Discussion of article "Statistical Estimations"

 

New article Statistical Estimations is published:

Estimation of statistical parameters of a sequence is very important, since most of mathematical models and methods are based on different assumptions. For example, normality of distribution law or dispersion value, or other parameters. Thus, when analyzing and forecasting of time series we need a simple and convenient tool that allows quickly and clearly estimating the main statistical parameters. The article shortly describes the simplest statistical parameters of a random sequence and several methods of its visual analysis. It offers the implementation of these methods in MQL5 and the methods of visualization of the result of calculations using the Gnuplot application.

Author: Victor

 
Для тех, кто серьезно занимался (-ется) анализом совместного движения фин. инструментов (> 2-х) - MQL4 форум
  • www.mql5.com
Для тех, кто серьезно занимался (-ется) анализом совместного движения фин. инструментов (> 2-х) - MQL4 форум
 

"Eliminating outliers.


Before proceeding to the estimation of statistical parameters, it should be noted that the precision of the estimate may be insufficient if the sample contains gross errors (outliers). The impact of outliers on the accuracy of estimates is particularly strong when the sample size is small. Outliers are values that deviate anomalously from the centre of the distribution. Such deviations can be caused by various kinds of unlikely events and errors that occurred during the collection of statistics and sequence generation.
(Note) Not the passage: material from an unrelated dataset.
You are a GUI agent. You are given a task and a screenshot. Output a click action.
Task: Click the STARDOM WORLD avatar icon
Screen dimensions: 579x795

It is rather difficult to decide whether to filter outliers or not, because in most cases it is impossible to determine unambiguously whether a given value is a outlier or belongs to the process under consideration. If outliers are detected and a decision is made to filter them, the question arises, what to do with these erroneous values? The most logical thing to do is to simply exclude them from the sample, and the accuracy of estimation of statistical characteristics of the general population may increase, but one should not forget that when dealing with time sequences, one should be careful about excluding samples from the sequence."

It's better not to do it at all.

Yes, all data should be validated, and yes, validation should be automated.

But it is better to discard a data source than to manipulate the original data, manually or automatically.

In real life, accepting or excluding large risks on the basis of their "low probability" is the cause of many tragedies and disasters.

 

Victor, this is the kind of question.

Do you think Kurtosis can be less than 1?

If so.

gs=(1.55+0.8*MathLog10((double)n/10.0)*MathSqrt(kurt-1))*MathSqrt(sum2/(n-1));

would be equal to -1.:-)

Great article!

 
denkir:

Victor, this is the kind of question.

Do you think Kurtosis can be less than 1?

If so.

would be equal to -1. :-)

Great article!


Most likely, theoretically kurtosis cannot be less than one. Probably a value equal to one would be obtained for a sequence consisting of straight line samples. For example, 1,2,3,4,5.

Whether due to errors, the algorithm used in the article can give a value of kurtosis less than one, I don't know. At the end of the article it was mentioned that the behaviour of the coefficient calculation algorithm has not been investigated.

 

Indeed, when computing unbiased estimates, kurtosis can take a value less than one. For example, for the input sequence 4,7,13,16.

Thank you for your remark. I will make changes.

 
Corrections have been made.